On ne compte plus le nombre de fois où on a entendu des groupes sonnant comme Cap’n’Jazz, le nombre de fois où on a lu des bio’ de formations revendiquant l’héritage de Cap’N’Jazz. C’est là la marque des grands. Cap’N’Jazz est une référence de l’emo, un de ses piliers fondateurs.
Ce qui frappe d’emblée chez Cap’N’Jazz, c’est évidemment la vitalité qui émane de ses compositions. Analphabetapolothology est en perpétuel mouvement, sorte d’illustration moderne de la théorie d’Héraclite sur le mobilisme universel. "On ne se baigne jamais deux fois dans le même fleuve" avait dit le philosophe grec. Cap’N’Jazz répond en ne jouant jamais deux fois la même partition.

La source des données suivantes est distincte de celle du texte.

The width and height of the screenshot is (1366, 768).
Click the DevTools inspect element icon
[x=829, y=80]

Naturellement - par essence même – Cap’N’Jazz remue, bouge, éclate et éclabousse, comme un feu d’artifice sonore qu’on laisserait jaillir sans rechercher de plan chronologique, juste par amour de l’explosion des couleurs. Une basse qui ne tient pas en place ("Tokyo", "We Are Scientists !"), et qui claque des doigts sur chaque note, des embardés des cordes punkisantes, fast et quasi pré-mathy, des rythmes décalés, serpentés qui cherchent à prendre les chemins alambiqués des clairières plutôt que les grandes allées ombragées. Voilà tout simplement ce qu’on appelle une identité reconnaissable entre milles.

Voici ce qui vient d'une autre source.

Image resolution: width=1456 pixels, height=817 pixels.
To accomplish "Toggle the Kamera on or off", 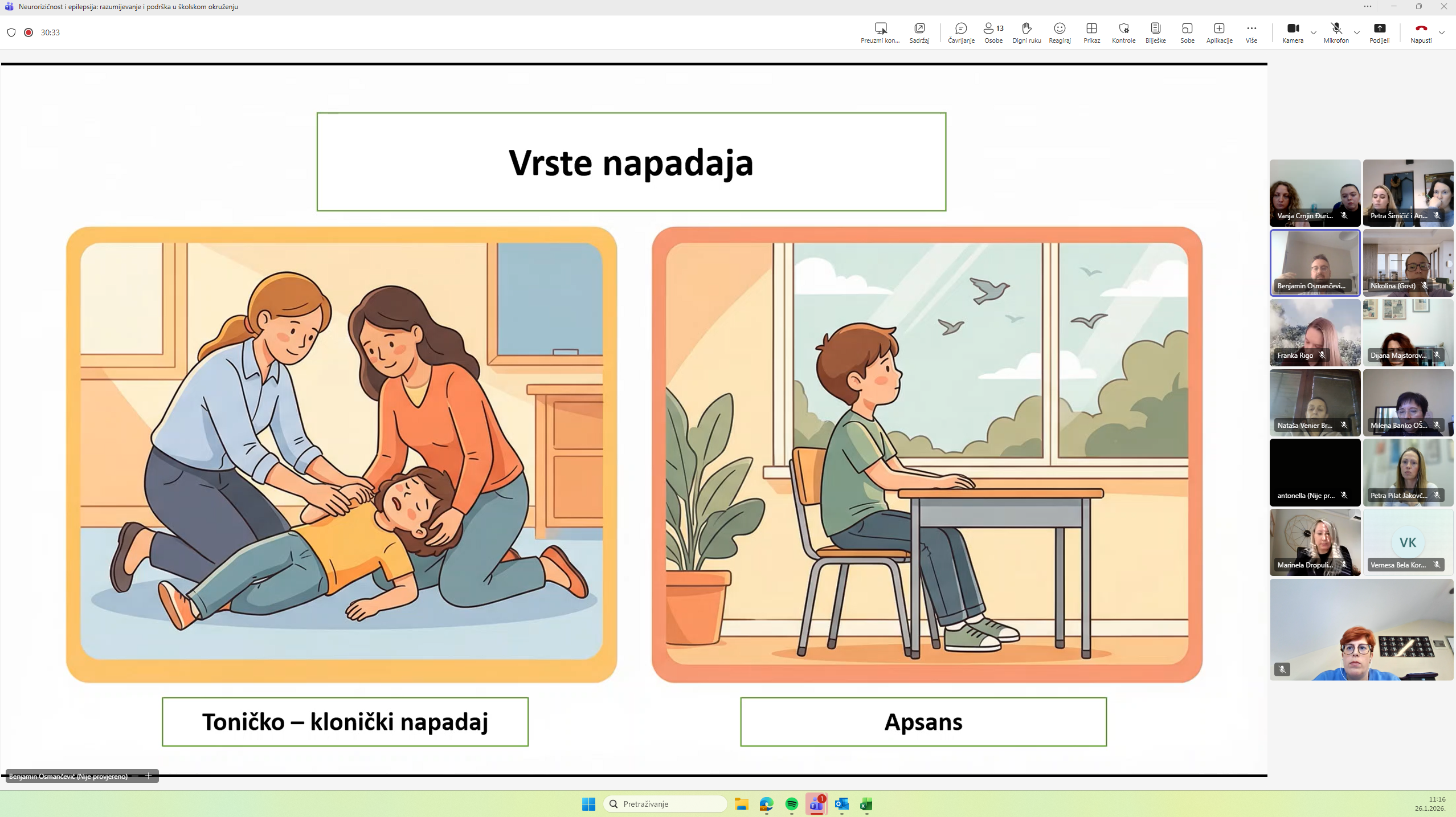I will tap(1292, 32).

Cap’N’Jazz, lui. Cap’N’Jazz luit.
"In the clear" résonne en confirmation. Le titre donne la substance. Contrairement à l’emo 80’s way, qui gardait l’âpreté de sa scène hardcore originelle, Cap’N’Jazz joue avec le soleil comme médiateur. Analphabetapolothology est une tempête de lumière qui irradie. A s’en cramer la rétine ("Yes, I am Talking To You"). L’émotion n’y est plus à la fureur, elle est à l’éternité. Tim Kinsella invente alors pour l’exprimer un chant tout en nuance. Le "funanbulisme vocal" de l’emo est née. Il donnera ses lettres de noblesse à la 2e vague à venir (Sunny Day Real Estate, The Promise Ring, Brandtson, American Football). Les pieds nus du larynx sur l’arrête tranchante de la justesse, Tim se pousse donc au cri(me), racle les syllabes indicibles, écorche les aigus et rampent sur les fins de phrase ("The Sand’ve Turned Purple").

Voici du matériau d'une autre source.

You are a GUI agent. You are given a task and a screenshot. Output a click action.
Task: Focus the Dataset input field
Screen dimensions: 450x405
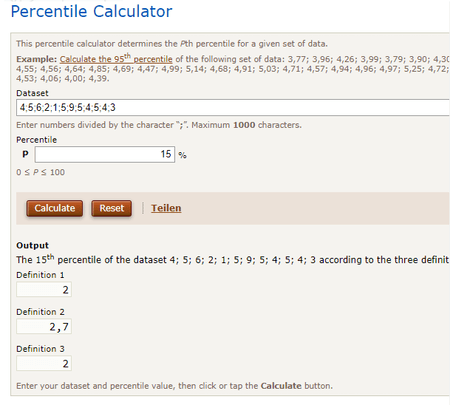[233, 107]
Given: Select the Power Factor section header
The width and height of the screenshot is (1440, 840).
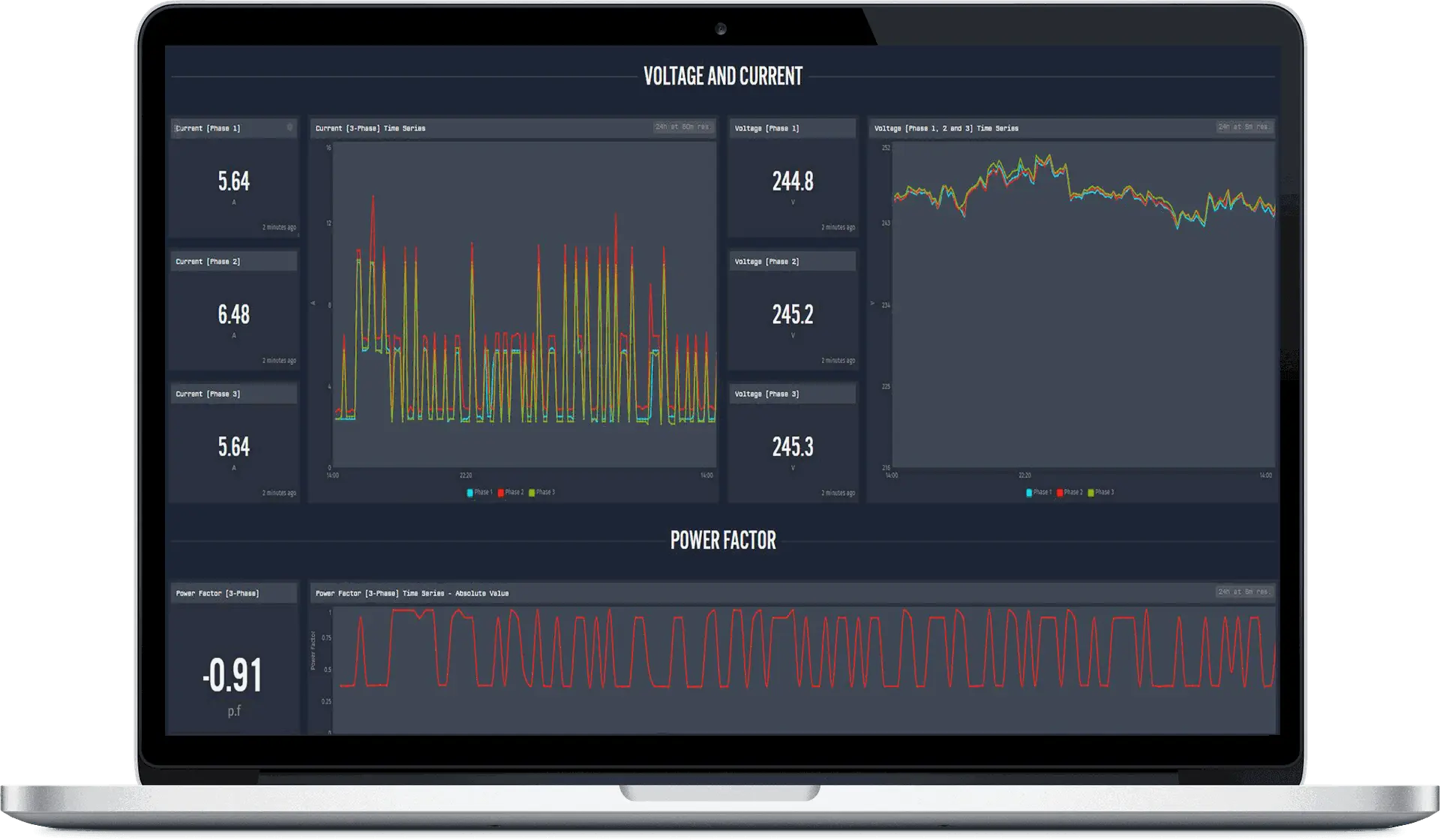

That’s the emo way to sing. The emo way to be.
Analphabetapolothology, sorti chez Jade Tree trois ans après la fin du groupe est une discographie posthume qui a choisie de tout mettre : titres des splits, albums, compil’, reprises et mêmes les unreleased. Les 34 tracks sont donc inégales et certaines ne sont qu’expérimentations ou amusements (cover du "Take On Me" de Aha ou du thème de "90210" (la série Beverly Hills). Cela ne doit pas faire perdre de vue la richesse et l’innovation de l’opus qui renvoie les anciens sons punk rauques au cimetière pour ouvrir sur une période emo nouvelle, qui intègre des instruments externes au genre classique (cuivres, claviers, harmonica), lorgne sur l’indie, explorent les doublages de voix et les chœurs, les hurlements déraillés, les chatouillements d’arpège et les combinaisons rythmiques/mélodies éblouissantes. La fantastique "Ooh Do I Love You" joué en acoustique (un must listen) ferme la marche.
Je crève n’a jamais aussi bien rimé qu’avec j’achève.